Item position entries:
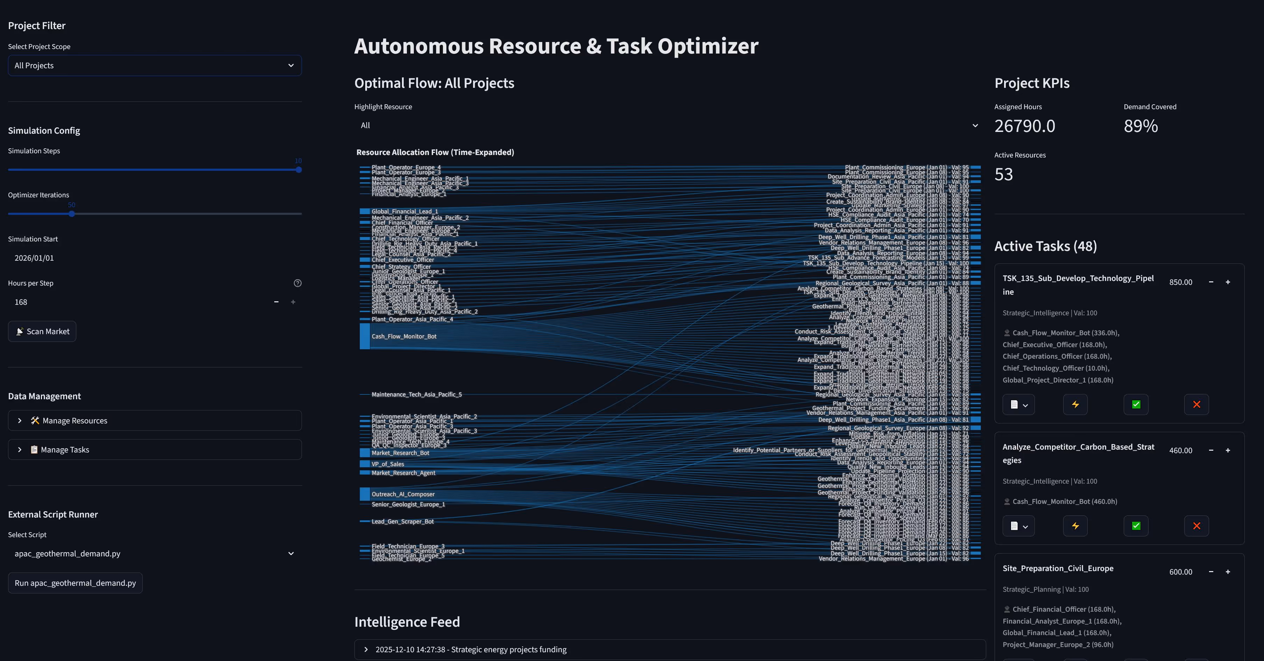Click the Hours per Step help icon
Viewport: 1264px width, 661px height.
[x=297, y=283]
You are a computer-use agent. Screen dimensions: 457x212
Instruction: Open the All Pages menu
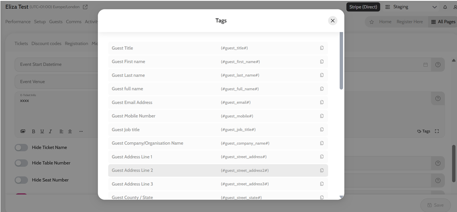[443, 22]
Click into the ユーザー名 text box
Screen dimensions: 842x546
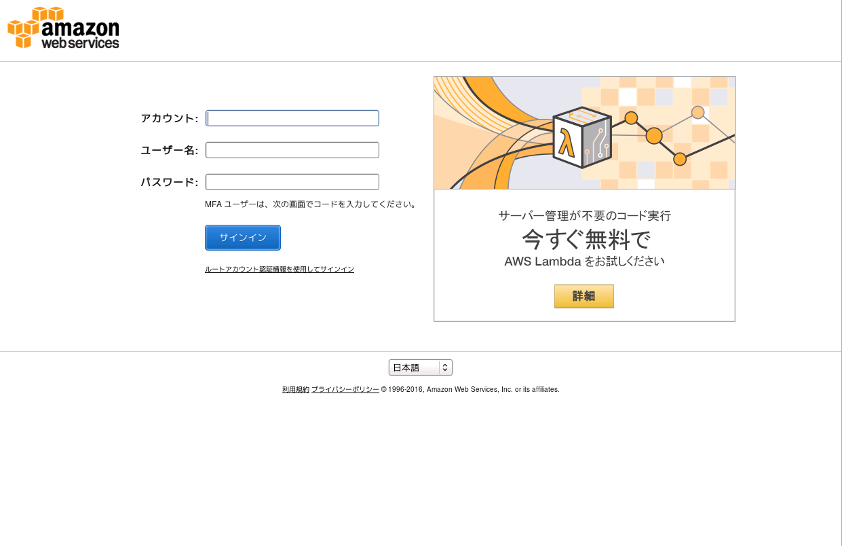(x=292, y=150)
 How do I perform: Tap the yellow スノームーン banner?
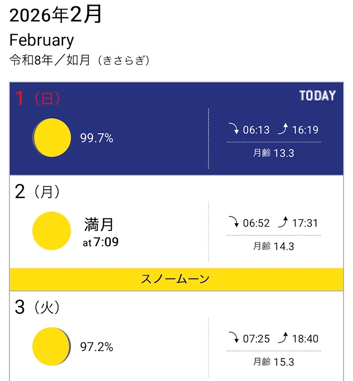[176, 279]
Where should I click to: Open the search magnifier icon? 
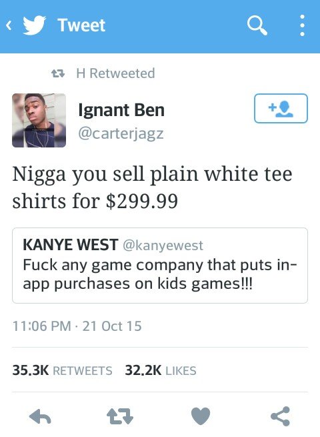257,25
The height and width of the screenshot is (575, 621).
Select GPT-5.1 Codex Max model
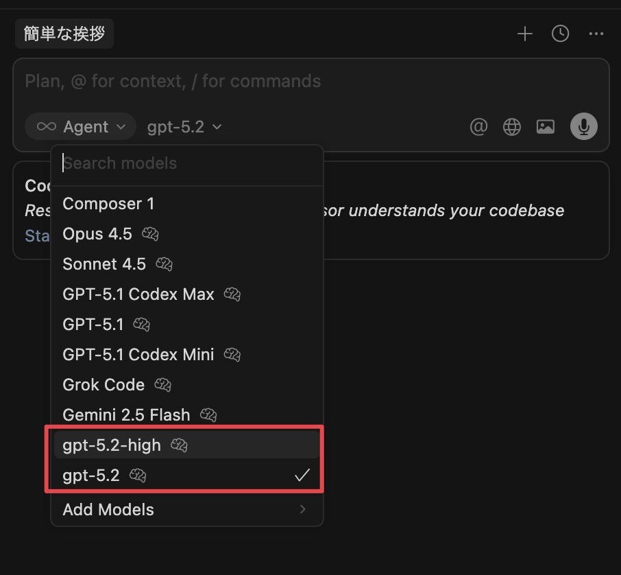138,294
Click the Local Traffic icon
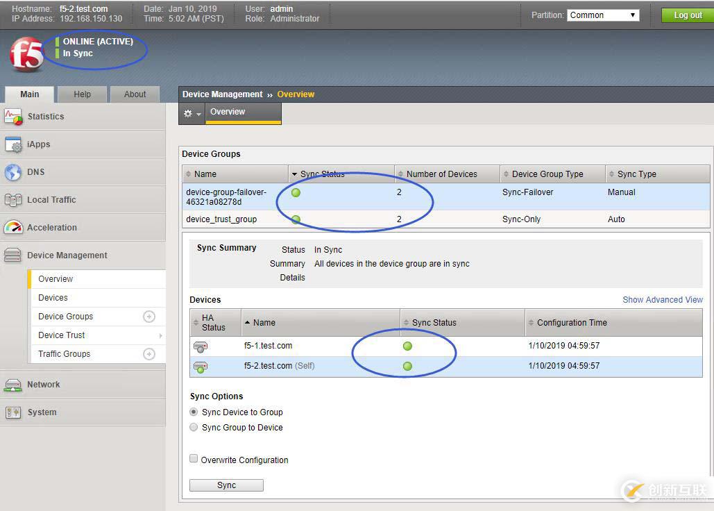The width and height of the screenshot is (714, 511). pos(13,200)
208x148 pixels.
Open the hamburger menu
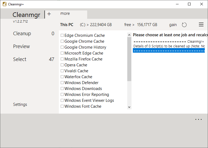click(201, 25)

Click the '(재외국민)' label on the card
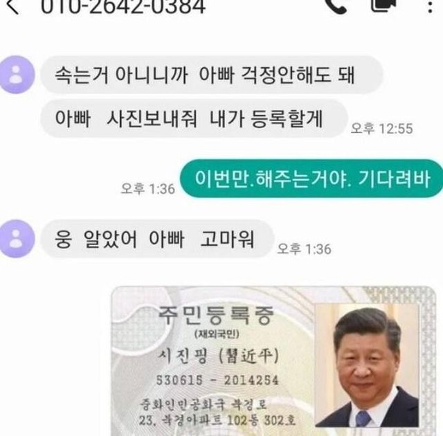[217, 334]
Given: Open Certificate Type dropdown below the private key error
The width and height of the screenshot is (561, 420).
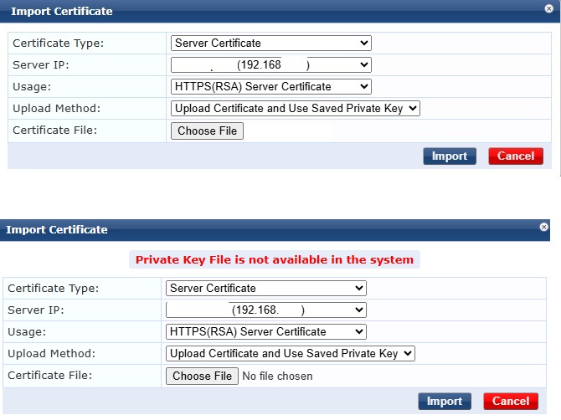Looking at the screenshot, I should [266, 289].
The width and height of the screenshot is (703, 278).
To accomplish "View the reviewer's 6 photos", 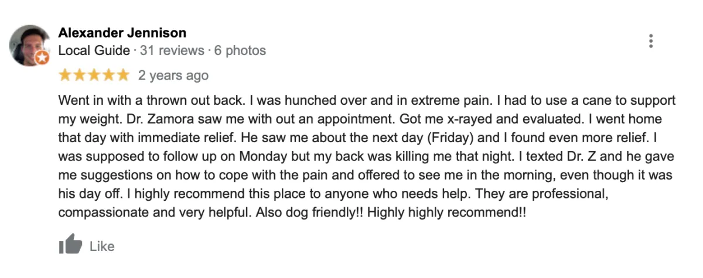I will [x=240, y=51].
* * *
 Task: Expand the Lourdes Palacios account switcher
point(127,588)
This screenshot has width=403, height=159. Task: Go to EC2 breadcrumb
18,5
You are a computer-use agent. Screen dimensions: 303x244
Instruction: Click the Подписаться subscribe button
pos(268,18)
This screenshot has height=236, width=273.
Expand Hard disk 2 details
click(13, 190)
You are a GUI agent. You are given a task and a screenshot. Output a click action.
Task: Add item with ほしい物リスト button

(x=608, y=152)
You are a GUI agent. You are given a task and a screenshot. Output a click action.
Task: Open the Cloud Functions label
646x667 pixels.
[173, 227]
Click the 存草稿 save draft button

TASK DIRECTIONS = Recast the entries from the line containing "You are a computer-use agent. Screen dimensions: 303x244" through the line containing "(x=608, y=152)", both included, as a Markdown table with the columns Row and Line, numbering each line and leaving out blank lines.

ANSWER TO THIS PROBLEM =
| Row | Line |
|---|---|
| 1 | You are a computer-use agent. Screen dimensions: 303x244 |
| 2 | Instruction: Click the Подписаться subscribe button |
| 3 | pos(268,18) |
| 4 | This screenshot has height=236, width=273. |
| 5 | Expand Hard disk 2 details |
| 6 | click(13, 190) |
| 7 | You are a GUI agent. You are given a task and a screenshot. Output a click action. |
| 8 | Task: Add item with ほしい物リスト button |
| 9 | (x=608, y=152) |